Na parte térrea, uma sala de dois ambientes, uma cozinha de conceito aberto e a sala de jantar. No segundo piso ficam os quartos, e há também uma academia no subsolo. Mas não se veem por ali nenhuma luxuosa sala de cinema, pista de boliche, boate ou quadra privativa, fontes comuns de entretenimento entre os jogadores. Nem sequer uma área de churrasco ou piscina.
“A maior parte dos atletas de futebol opta por mansões voltadas para o luxo e até extravagâncias. Endrick procurou um lugar para dormir bem e ter seus cachorros por perto, até porque a rotina dele é quase monótona. Só precisava de conforto, privacidade e silêncio, nada mais”, explica Thiago Freitas, COO da Roc Nation Sports, empresa de entretenimento americana comandada pelo cantor Jay-Z, e responsável pela carreira do atacante.
Conhecida como a capital da gastronomia francesa, a região também é o berço de chefs premiados com estrelas Michelin, como Paul Bocuse (o fundador da nouvelle cuisine), Nicolas Le Bec, Michel Guérard e a família Troisgros. No entanto, o restaurante mais famoso de Bocuse, o L’Auberge du Pont de Collonges, bem como todos os pratos refinados que ele assina, passou ao largo da rotina do jovem, à exceção dos crepes e das raras idas a restaurantes brasileiros para aproveitar momentos a sós com a esposa, Gabriely Miranda, com quem está casado desde setembro de 2024.
Endrick é capa da GQ Brasil de junho
Rafael Greilberger/GQ Brasil
“Ele tem disposição ao sacrifício. É um jovem que poderia ter acesso a prazeres diversos, mas o valor que atribui ao prazer no domingo, o dia dos jogos, é superior às regalias que poderia ter de segunda a sábado. Então, ele não desfruta, não conhece muito as cidades em que vive. Tem uma rotina que por vezes parece até militar”, relata Freitas.

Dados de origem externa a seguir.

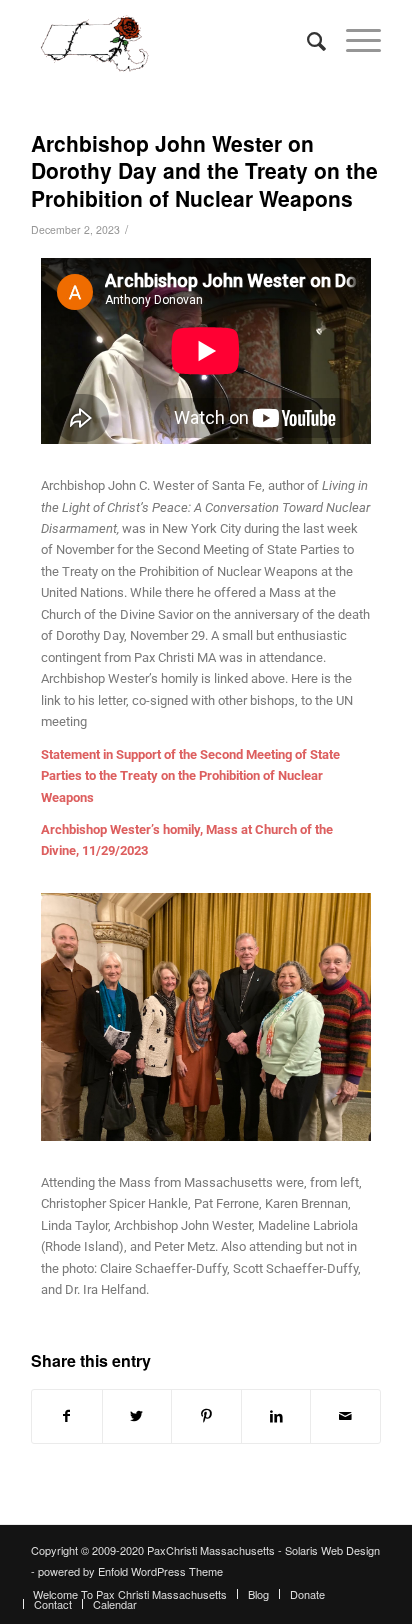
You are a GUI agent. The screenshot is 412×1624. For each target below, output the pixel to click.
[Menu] (353, 40)
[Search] (306, 40)
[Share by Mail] (345, 1416)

A rotina longe dos prazeres e a disposição ao sacrifício não são uma novidade para Endrick, que sempre diz ter o astro português Cristiano Ronaldo como sua principal referência esportiva, mas se tornaram ainda mais necessárias em uma tentativa obstinada do jogador de recuperar espaço na seleção brasileira para chegar à Copa do Mundo, que será realizada nos Estados Unidos, México e Canadá a partir do dia 11 de junho. O plano funcionou. Após cinco meses na França, o atacante foi anunciado como um dos 26 nomes convocados pelo técnico Carlo Ancelotti para defender o país. Para isso, viveu intensamente o lado avesso à badalação.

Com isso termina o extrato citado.